Der Journalist hatte eine Menge Energie aufgewandt, um seinem Verdacht nachzugehen. Doch trotz seiner Entrüstung – oder gerade wegen seiner Entrüstung – fehlte es dem Artikel an Überzeugungskraft. Er besaß nicht den Impetus eines Appells. Der Typ hatte es anscheinend nicht geschnallt. An der ganzen Angelegenheit war nichts Verdächtiges. Ein natürlicher Vorgang des fortgeschrittenen Kapitalismus. Das weiß heutzutage jedes Kind, deshalb nimmt auch keiner Notiz davon. Wenn Großkapital sich illegal Informationen verschafft und Grundstücke aufkauft, politische Beschlüsse erzwingt und Yakuza als Handlanger anheuert, um einen kleinen Schuhladen zu erpressen oder den Betreiber eines ausgedienten Minihotels zu verprügeln, wen kümmert’s? So spielt das Leben. Die Zeit ist ständig in Bewegung, wie Treibsand. Wir stehen nicht mehr länger da, wo wir einmal gestanden haben.
Der Artikel war meiner Meinung nach schon eine Glanzleistung. Gut recherchiert und voller Gerechtigkeitsempfinden. Er lag nur nicht im Trend.
Ich steckte die Kopie zusammengefaltet in die Jackentasche und trank noch eine Tasse Kaffee.
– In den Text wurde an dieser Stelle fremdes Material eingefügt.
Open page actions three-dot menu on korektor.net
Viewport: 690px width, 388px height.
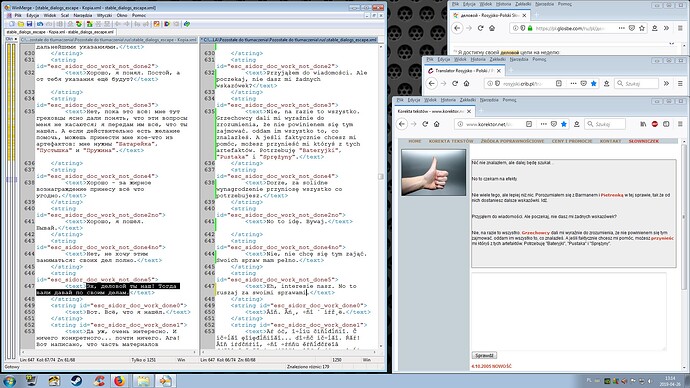click(544, 124)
Der Geschäftsführer des alten Delfin kam mir in den Sinn. Ein geborener Unglücksrabe, gestraft mit permanenten Niederlagen. Wie sollte er mit dem Strom der Zeit mithalten können?
»Eben nicht im Trend«, sagte ich laut.
Die Bedienung warf mir einen missbilligenden Blick zu.
Ich nahm ein Taxi und fuhr zum Hotel zurück.
8
Vom Hotelzimmer aus rief ich meinen Expartner in Tokyo an. Jemand Unbekanntes meldete sich und fragte nach meinem Namen, worauf eine weitere mir unbekannte Person ans Telefon kam und ebenfalls nach meinem Namen fragte, bis ich ihn schließlich persönlich an der Strippe hatte. Er wirkte beschäftigt. Es war fast ein Jahr her, seit wir das letzte Mal miteinander geredet hatten. Nicht, dass ich ihm bewusst aus dem Weg gegangen wäre, ich hatte ihm nur einfach nichts zu sagen. Ich hatte ihn immer gern gemocht, das tat ich jetzt noch. Aber er war für mich eben eine »bereits durchlaufene Zone« (so wie ich für ihn), womit ich nicht sagen will, dass wir uns gegenseitig in diese Position abgeschoben hatten. Jeder ging einfach seiner Wege, und die schienen sich nicht zu kreuzen. Nicht mehr und nicht weniger.
Na wie geht’s? fragte er.
Ach, ganz gut, antwortete ich.
Ich erzählte ihm, ich sei in Sapporo, worauf er meinte, dass es dort doch sicher kalt wäre.
Oh ja, ziemlich, antwortete ich.
Was macht die Arbeit? fragte ich als Nächstes.
Viel zu tun, lautete die knappe Antwort.
Ich hoffe, du besäufst dich nicht zu oft.
In letzter Zeit trinke ich nicht so viel, entgegnete er.
Und, schneit es da schon? fragte er darauf.
Im Moment nicht, erwiderte ich.
Unser Höflichkeitsgeplänkel zog sich eine Weile hin. »Hör mal«, unterbrach ich die Banalitäten. »Ich würde dich gern um einen Gefallen bitten.« Ich hatte ihm vor längerer Zeit auch einen getan, und er hatte es ebenso wenig vergessen wie ich.